Stripe, the online payment and credit card processing platform, is becoming the latest payments startup to expand into business lending. 

The San Francisco company, which is valued at around $23 billion, today announced the formation of Stripe Capital, a lending arm to help fund customers' businesses. Stripe and a soon-to-be announced bank partner will advance funds to customers, who will then repay the loan by giving Stripe a fixed percentage of daily sales. The service will also be available to third parties using the company's Stripe Connect platform.
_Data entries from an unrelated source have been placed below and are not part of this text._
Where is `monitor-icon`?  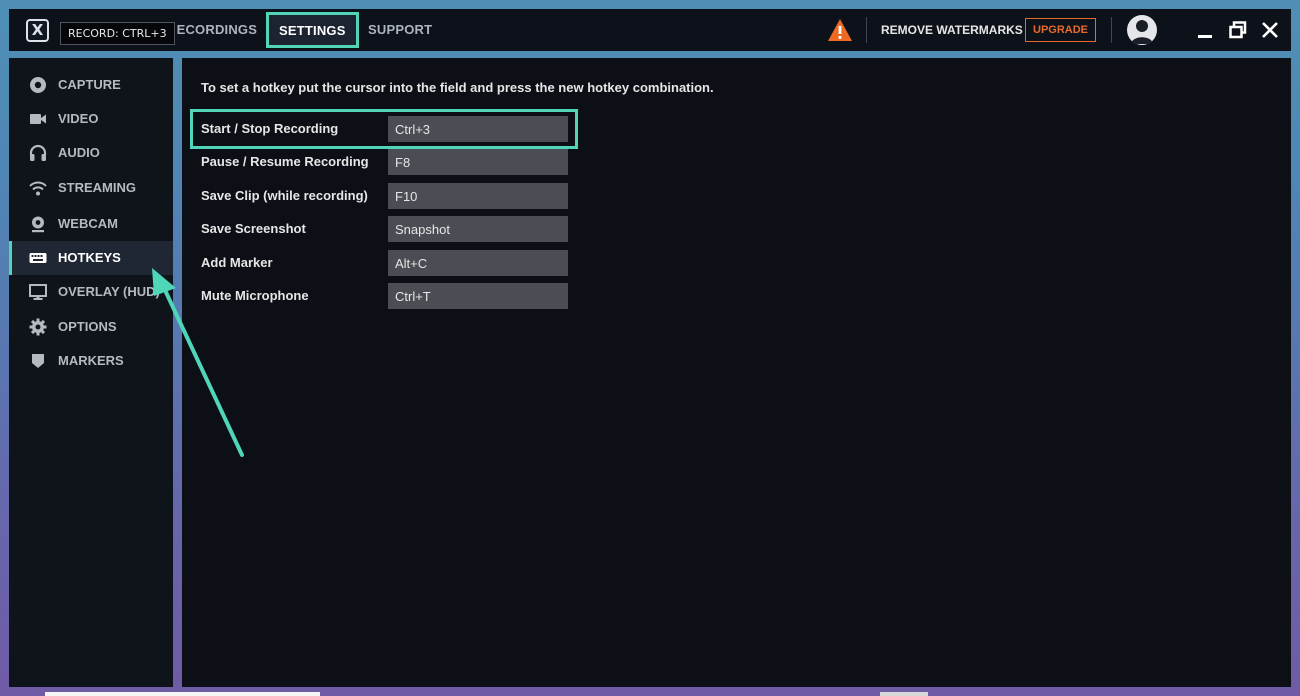 monitor-icon is located at coordinates (38, 292).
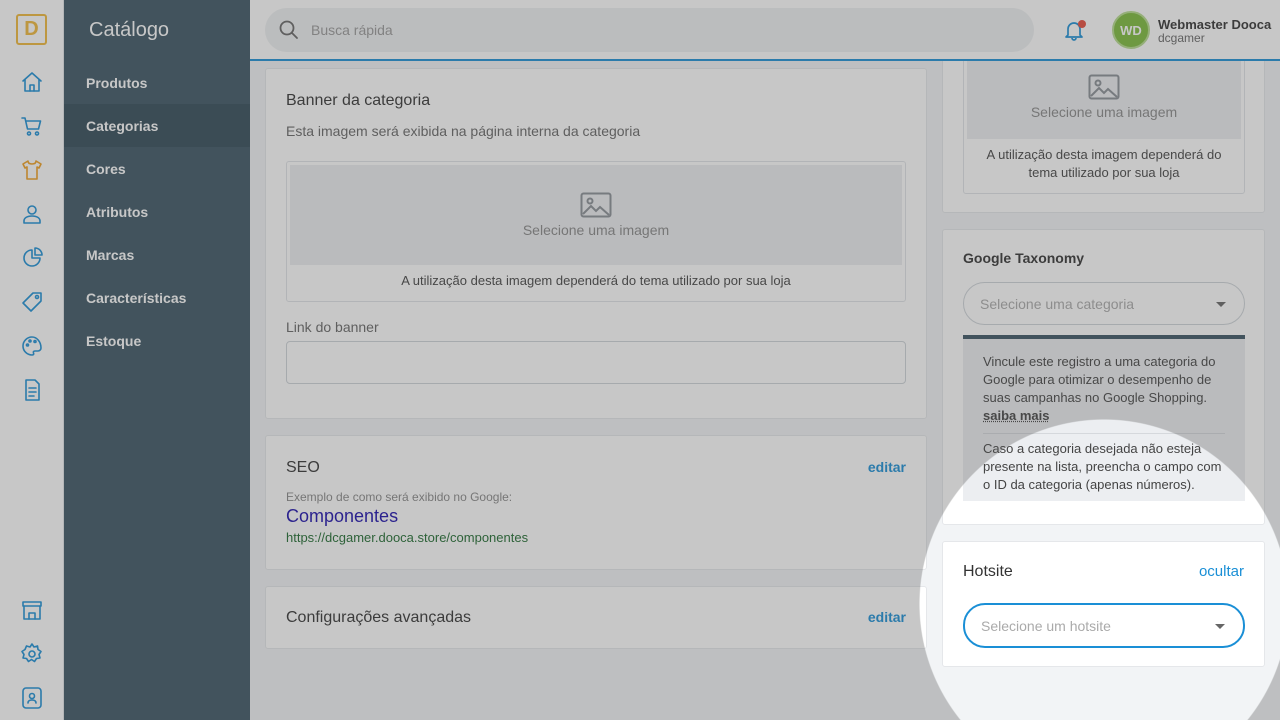 This screenshot has height=720, width=1280. Describe the element at coordinates (596, 362) in the screenshot. I see `link-banner-input` at that location.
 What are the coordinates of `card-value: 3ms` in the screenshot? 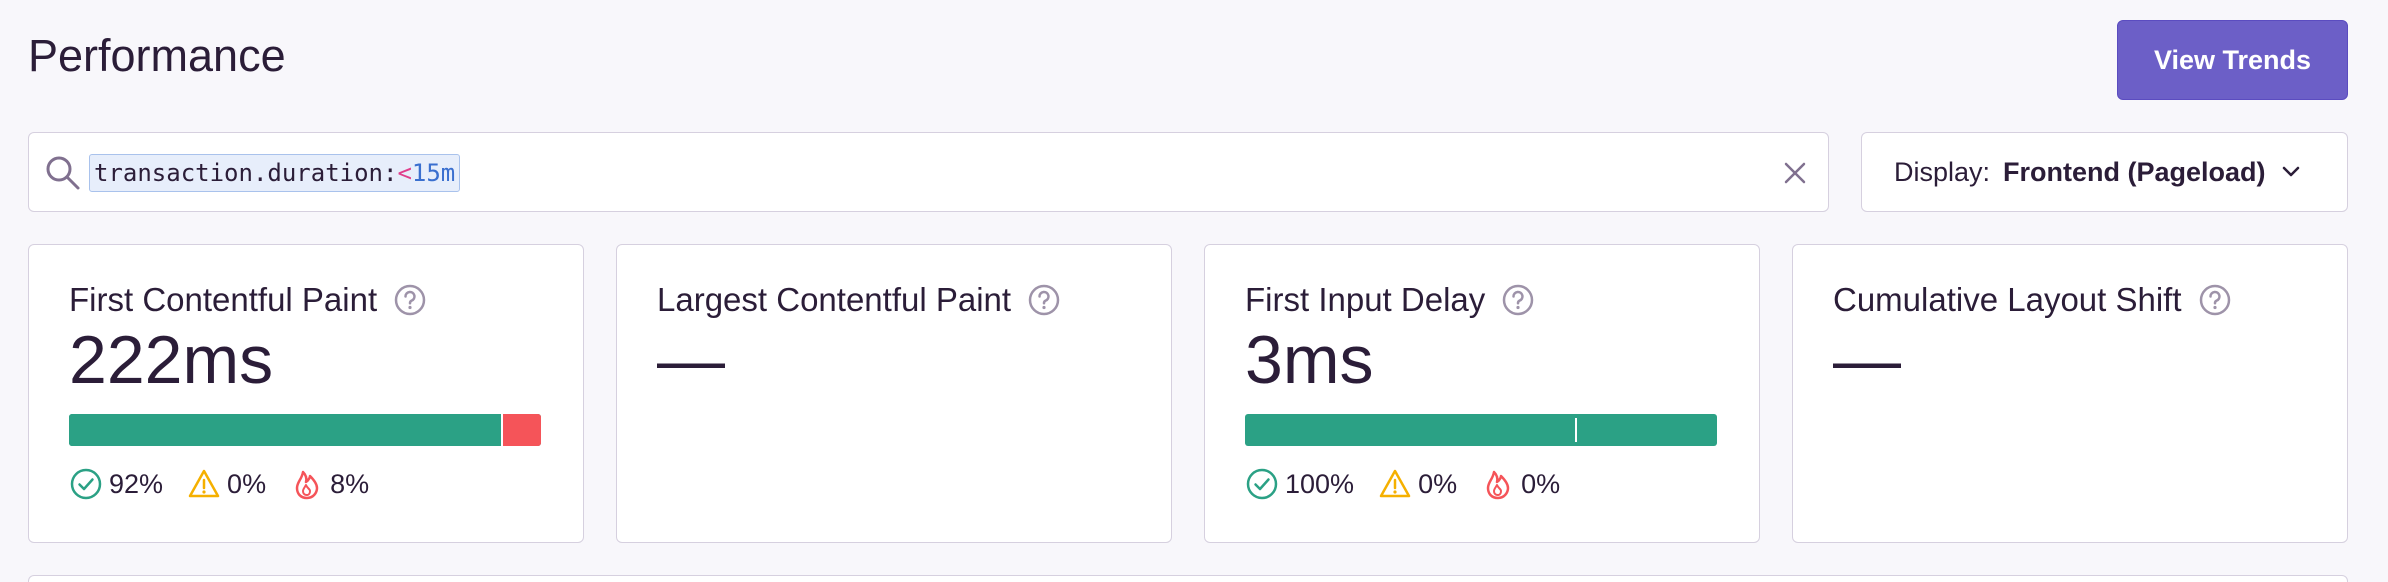 It's located at (1310, 360).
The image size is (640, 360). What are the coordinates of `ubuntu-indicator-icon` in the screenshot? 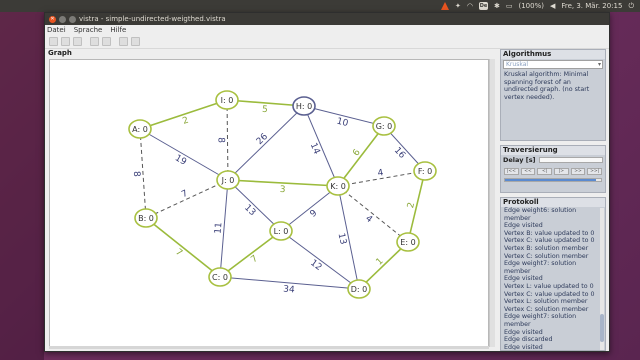 It's located at (445, 6).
"Our mission at Stripe is to grow the GDP of the internet. We can do that by helping more entrepreneurs get started, and more internet companies invest in their own growth," says Eddie Serrill, the product lead for Stripe Capital. "With Stripe Capital, businesses can easily access the capital they need to grow."

Business lending seems like a logical expansion for Stripe, which brothers Patrick and John Collison founded in 2009. The company has dedicated itself to empowering other entrepreneurs by simplifying some of the more complicated aspects of starting a business. And borrowing money is a big, and complicated, pain: Many businesses often struggle with the complicated paperwork and tighter lending standards of traditional banks, meaning that many entrepreneurs seek online or alternative financing for their businesses

By entering this market, Stripe is following the example of some of its biggest competitors, including PayPal, which has a market cap of $125.8 billion and a similar Working Capital offering. Square, another onetime payments startup that expanded into business lending, in 2014 launched the similarly-named Square Capital; the company boasts it has now extended over $5 billion. Public companies Lending Club and OnDeck, as well as fintech startups including Kabbage, Fundera, and Funding Circle, also focus on lending to small businesses.

According to an announcement from the company, among Stripe Capital's chief selling points are automated repayment and a data-driven approach to determining the terms of loans based on customers' individual businesses.